In the 1970s, these environmental, women’s rights and civil rights advances forced on the market and government transformed the economy for the better. Women entered the workforce en masse and women and minorities gained access to institutions that that had previously excluded them. Environmental and efficiency regulations transformed the American economy and landscape from an industrial dumping ground to a much cleaner, more sustainable, more efficient and productive industrial base.

I discussed this recently in The Forgotten History of the 1970s and The 1970s: From Rotting Carcasses Floating in the River to Kayak Races.

Much work remains to be done, of course, but much has been accomplished by the citizenry concluding the status quo is no longer acceptable.

In my analysis, the nation’s social fabric is unraveling due to the breakdown of civic virtue, social cohesion and the social contract. The dominance of finance (hyper-financialization) and corporate self-interest (hyper-globalization) has fatally undermined civic virtue, social cohesion and the social contract.

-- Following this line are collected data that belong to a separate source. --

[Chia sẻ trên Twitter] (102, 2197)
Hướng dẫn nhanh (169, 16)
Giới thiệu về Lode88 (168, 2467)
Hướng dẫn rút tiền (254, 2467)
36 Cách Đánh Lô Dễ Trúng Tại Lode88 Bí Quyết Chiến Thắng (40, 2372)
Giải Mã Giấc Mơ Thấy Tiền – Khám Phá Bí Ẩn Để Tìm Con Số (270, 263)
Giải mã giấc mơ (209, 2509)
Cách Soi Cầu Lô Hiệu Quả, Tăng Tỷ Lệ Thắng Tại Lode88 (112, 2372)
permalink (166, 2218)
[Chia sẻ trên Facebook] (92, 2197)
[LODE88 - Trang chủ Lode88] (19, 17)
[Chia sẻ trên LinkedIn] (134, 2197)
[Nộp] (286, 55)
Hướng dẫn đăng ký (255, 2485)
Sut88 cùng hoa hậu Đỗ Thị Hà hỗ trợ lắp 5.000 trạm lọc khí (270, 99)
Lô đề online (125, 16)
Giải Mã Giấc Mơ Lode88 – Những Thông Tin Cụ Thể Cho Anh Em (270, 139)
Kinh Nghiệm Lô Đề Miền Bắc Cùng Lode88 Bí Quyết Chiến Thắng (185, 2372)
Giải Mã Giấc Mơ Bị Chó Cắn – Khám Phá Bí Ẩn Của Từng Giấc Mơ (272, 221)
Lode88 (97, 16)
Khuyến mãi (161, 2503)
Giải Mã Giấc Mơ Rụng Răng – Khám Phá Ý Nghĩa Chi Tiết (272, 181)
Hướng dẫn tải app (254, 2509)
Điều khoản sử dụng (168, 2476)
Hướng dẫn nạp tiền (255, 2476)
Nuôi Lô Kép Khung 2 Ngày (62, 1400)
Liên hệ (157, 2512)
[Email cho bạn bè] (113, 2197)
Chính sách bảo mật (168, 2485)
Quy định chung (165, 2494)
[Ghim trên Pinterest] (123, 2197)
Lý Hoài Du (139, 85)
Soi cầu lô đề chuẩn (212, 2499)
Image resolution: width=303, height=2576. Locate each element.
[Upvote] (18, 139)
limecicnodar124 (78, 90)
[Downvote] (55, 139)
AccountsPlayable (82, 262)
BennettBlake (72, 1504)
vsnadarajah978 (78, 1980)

Rather than the market serving society, society now serves the market and finance in a painfully obvious two-tiered neofeudal structure in which the few garner the vast majority of the wealth and political power.

Locking in vast private wealth is now the Prime Directive of the elite, an elite which in previous generations understood that every elite ultimately serves at the behest of those they rule (i.e. consent of the governed), and so the elite must apply some of their wealth and power to pursue the common good rather than their own self-interest.

Soaring wealth-income inequality leads to vast concentration of political power. “The people” rule in name only. Any attempt to end the two-tiered neofeudal structure of our economy at the ballot box is futile.

As for the social contract of equal opportunity for all, in the real world, the rungs in the ladder of social mobility have been broken. Those who bought homes and assets a generation or two ago have acquired wealth in a credit-asset bubble economy, while those who borrowed a fortune for a college degree find the value is uncertain or marginal in all but the top-tier of credentials–and connections still matter.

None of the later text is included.